The PI mention in the interview that she wants someone for 2 years, I wouldn't want to burn a bridge by agreeing to that and then applying for the 2019 cycle and leaving after a year anyways. TBH I've been looking for a research position for about two months now and the large majority seem to want a tech for at least two years
 
The PI mention in the interview that she wants someone for 2 years, I wouldn't want to burn a bridge by agreeing to that and then applying for the 2019 cycle and leaving after a year anyways.

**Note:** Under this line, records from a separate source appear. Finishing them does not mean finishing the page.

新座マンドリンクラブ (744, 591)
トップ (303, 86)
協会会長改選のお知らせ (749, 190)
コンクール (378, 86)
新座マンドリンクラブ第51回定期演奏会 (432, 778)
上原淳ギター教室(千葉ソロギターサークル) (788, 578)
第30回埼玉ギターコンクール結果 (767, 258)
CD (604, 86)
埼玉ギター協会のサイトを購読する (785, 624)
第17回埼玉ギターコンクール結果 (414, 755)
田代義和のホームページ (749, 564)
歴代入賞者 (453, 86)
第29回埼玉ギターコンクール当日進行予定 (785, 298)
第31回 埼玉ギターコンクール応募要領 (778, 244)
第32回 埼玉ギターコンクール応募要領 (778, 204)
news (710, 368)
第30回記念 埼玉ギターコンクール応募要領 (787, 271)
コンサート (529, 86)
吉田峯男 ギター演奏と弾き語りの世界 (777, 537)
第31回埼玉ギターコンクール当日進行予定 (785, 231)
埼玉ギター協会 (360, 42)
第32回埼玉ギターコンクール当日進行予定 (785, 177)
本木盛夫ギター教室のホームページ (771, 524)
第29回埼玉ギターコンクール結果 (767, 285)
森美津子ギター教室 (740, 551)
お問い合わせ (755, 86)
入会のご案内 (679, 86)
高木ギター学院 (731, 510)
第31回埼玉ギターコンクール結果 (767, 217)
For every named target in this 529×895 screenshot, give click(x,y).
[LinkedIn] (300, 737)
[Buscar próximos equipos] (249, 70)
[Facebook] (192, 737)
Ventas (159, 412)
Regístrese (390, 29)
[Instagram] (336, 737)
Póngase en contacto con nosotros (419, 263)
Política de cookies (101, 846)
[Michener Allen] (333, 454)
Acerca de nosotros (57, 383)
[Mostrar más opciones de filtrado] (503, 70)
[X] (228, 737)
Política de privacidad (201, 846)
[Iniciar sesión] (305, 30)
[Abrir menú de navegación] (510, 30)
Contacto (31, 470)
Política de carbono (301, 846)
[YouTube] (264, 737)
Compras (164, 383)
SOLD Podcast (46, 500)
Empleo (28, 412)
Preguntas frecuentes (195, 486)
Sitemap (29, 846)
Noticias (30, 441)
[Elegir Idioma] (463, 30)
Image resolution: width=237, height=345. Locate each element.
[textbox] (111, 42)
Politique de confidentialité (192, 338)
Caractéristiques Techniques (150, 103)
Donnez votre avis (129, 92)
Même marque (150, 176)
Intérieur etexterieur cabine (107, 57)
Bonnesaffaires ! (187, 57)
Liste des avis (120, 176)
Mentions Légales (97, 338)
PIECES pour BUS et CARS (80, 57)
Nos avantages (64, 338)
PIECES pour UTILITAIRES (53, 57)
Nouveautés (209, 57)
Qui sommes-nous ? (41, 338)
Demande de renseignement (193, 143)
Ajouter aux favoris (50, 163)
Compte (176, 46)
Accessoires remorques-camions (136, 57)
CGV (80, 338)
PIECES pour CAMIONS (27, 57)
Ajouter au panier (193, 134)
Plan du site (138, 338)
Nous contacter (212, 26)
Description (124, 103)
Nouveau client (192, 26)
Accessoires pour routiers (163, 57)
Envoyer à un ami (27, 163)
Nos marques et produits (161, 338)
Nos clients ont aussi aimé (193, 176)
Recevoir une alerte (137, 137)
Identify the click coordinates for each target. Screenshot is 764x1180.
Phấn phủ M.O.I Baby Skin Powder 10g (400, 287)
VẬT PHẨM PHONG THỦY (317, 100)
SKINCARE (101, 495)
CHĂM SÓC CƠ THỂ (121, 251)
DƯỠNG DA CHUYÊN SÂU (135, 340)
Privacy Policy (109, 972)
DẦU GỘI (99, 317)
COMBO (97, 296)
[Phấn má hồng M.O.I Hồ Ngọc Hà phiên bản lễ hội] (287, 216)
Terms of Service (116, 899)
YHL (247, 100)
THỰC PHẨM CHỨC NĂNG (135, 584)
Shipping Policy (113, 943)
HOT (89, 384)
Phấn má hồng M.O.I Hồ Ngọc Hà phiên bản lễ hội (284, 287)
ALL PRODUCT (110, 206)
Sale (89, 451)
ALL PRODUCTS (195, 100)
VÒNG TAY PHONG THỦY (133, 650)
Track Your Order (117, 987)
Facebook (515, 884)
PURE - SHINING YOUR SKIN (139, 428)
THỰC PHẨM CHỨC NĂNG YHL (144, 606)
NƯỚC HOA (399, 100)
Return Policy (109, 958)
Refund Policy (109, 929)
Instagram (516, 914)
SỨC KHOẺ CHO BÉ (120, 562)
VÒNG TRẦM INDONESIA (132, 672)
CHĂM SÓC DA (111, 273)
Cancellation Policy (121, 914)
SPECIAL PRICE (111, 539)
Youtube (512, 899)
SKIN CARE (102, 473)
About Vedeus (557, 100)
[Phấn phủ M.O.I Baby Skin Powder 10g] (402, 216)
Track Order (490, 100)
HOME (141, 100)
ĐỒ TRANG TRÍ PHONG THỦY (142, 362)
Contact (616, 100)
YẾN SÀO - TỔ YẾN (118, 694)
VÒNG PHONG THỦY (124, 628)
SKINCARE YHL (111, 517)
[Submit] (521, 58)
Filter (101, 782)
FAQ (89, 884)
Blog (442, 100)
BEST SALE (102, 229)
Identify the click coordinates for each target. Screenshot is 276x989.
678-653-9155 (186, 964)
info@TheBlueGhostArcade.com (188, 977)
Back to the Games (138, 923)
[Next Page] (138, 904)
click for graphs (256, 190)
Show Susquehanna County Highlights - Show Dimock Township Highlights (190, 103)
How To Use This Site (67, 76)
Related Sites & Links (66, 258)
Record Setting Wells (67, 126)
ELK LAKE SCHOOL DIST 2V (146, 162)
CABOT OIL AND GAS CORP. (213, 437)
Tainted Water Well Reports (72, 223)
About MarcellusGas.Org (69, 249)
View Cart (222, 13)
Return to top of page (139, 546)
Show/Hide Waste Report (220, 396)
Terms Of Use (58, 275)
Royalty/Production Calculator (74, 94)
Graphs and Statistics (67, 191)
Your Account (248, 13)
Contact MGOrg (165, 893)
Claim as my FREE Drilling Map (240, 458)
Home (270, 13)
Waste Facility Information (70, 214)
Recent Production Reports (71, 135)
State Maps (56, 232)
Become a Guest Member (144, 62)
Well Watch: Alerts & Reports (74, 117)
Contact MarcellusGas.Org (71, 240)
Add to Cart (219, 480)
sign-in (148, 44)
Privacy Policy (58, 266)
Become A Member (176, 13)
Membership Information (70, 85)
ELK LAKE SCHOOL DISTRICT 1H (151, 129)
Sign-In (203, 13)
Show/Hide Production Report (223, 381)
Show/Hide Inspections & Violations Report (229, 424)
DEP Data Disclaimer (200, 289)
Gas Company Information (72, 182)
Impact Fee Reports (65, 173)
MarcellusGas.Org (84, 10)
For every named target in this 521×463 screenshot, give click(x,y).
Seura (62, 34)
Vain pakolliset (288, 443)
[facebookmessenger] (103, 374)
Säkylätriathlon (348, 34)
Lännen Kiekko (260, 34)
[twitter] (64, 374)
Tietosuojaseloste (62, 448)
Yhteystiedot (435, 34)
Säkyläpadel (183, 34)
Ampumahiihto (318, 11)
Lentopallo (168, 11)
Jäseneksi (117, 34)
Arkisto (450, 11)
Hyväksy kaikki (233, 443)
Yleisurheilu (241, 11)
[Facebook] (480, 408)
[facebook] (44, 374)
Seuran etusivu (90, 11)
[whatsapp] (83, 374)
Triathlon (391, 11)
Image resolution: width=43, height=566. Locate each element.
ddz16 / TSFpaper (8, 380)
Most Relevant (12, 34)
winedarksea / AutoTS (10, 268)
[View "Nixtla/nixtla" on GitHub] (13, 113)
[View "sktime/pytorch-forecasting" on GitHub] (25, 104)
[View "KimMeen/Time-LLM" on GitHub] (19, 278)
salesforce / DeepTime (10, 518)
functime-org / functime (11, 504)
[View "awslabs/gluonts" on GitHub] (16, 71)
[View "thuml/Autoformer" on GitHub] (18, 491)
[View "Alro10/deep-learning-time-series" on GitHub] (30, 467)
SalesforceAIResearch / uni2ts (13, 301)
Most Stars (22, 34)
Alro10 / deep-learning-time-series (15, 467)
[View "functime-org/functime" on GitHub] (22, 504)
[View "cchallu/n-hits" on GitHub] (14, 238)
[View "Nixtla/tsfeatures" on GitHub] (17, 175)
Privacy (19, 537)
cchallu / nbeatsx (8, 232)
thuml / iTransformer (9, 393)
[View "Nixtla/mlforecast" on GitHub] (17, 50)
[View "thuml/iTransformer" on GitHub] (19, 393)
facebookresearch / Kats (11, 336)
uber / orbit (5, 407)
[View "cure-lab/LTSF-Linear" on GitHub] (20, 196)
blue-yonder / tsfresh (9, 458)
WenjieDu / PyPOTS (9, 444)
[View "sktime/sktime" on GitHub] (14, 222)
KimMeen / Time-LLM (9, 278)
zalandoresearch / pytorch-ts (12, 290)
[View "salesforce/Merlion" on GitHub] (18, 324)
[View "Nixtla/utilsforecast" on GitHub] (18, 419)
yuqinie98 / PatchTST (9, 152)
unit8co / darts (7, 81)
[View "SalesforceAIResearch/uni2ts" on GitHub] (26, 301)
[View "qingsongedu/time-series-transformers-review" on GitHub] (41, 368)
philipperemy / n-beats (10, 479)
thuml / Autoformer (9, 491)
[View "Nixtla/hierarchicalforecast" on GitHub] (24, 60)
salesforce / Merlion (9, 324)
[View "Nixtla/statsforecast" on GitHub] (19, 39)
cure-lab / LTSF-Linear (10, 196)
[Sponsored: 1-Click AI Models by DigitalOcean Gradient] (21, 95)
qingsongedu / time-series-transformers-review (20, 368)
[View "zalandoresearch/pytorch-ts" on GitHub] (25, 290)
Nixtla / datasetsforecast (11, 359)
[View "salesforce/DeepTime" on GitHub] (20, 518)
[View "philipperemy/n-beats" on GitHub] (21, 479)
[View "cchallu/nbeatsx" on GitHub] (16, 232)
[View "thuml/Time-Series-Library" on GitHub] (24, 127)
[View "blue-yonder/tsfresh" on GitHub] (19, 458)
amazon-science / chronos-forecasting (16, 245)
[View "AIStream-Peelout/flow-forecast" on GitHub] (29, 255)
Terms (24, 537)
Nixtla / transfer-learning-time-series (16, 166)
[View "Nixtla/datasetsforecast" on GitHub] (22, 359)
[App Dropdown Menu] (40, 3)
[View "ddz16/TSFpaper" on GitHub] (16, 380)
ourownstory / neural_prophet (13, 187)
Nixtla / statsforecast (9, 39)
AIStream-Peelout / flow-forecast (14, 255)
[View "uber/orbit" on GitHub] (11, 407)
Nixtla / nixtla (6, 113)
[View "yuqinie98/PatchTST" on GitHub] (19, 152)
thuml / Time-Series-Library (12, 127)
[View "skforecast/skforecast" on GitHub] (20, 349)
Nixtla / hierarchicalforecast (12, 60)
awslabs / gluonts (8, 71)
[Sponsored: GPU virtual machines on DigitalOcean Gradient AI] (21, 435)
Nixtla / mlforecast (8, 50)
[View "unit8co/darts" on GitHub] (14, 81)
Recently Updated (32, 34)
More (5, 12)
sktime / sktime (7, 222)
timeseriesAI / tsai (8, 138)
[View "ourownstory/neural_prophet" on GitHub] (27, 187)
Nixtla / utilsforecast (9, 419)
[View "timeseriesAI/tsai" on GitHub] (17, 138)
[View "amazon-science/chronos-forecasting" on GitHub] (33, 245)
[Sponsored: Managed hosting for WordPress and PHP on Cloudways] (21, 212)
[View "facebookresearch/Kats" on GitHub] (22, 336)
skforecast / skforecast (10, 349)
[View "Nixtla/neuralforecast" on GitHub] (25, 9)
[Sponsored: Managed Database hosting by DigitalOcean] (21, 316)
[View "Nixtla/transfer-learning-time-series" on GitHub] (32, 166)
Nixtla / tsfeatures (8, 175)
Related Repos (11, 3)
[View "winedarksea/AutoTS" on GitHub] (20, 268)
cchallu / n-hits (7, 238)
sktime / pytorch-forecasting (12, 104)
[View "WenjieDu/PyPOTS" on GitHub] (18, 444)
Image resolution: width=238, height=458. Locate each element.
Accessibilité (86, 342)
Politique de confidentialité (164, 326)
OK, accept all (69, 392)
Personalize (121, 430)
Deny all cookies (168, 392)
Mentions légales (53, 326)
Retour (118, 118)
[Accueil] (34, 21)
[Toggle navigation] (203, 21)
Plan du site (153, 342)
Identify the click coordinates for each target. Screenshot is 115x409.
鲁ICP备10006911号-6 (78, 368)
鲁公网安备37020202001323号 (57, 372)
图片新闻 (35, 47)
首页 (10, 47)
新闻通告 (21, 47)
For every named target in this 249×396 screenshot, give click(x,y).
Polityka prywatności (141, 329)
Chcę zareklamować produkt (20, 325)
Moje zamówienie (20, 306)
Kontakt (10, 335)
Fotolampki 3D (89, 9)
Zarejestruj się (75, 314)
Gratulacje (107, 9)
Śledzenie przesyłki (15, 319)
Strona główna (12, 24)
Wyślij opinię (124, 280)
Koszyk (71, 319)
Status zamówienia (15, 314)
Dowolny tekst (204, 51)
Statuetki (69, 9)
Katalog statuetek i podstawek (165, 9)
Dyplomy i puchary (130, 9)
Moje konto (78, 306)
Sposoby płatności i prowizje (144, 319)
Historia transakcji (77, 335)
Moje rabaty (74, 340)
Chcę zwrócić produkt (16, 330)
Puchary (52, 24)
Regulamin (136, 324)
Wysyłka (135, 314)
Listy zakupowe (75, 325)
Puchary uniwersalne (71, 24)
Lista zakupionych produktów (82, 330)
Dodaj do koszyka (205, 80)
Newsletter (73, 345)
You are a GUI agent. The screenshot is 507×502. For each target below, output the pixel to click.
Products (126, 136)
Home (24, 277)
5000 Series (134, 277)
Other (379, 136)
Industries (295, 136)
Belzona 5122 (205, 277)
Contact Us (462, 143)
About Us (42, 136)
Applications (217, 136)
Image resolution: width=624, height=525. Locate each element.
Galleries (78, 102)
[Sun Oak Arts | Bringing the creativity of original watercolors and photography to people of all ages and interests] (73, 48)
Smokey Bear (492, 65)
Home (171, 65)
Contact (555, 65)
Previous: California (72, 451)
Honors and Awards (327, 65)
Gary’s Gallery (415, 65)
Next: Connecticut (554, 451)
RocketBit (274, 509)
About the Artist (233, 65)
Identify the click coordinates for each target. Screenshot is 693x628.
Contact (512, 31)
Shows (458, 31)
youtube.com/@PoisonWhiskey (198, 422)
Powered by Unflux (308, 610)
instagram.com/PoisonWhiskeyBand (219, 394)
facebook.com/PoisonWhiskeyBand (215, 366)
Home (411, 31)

TBH I've been looking for a research position for about two months now and the large majority seem to want a tech for at least two years

If you don't mind waiting another year it really would strengthen your app some more! However make sure your MCAT test date is still viable (doesn't expire) for the class you want to matriculate into.
 
Lab tech position. Do hard work, earn opportunities to either (1) create your own research project, or (2) become a collaborator with another researcher on their study. This is far more unique than scribing in my opinion.
 
Lab tech, as long as 1) you have a reasonable guarantee of your own project (don't assume, talk to the PI), 2) it's a reasonably sized and productive lab, ie at least 1 postdoc + 1 grad student + 1 other tech, has a track record of several pubs per year, PI has R01 or several multi-year grants (check NIH grant website). Research is fun and rewarding but only in the right environment, some labs are on life support.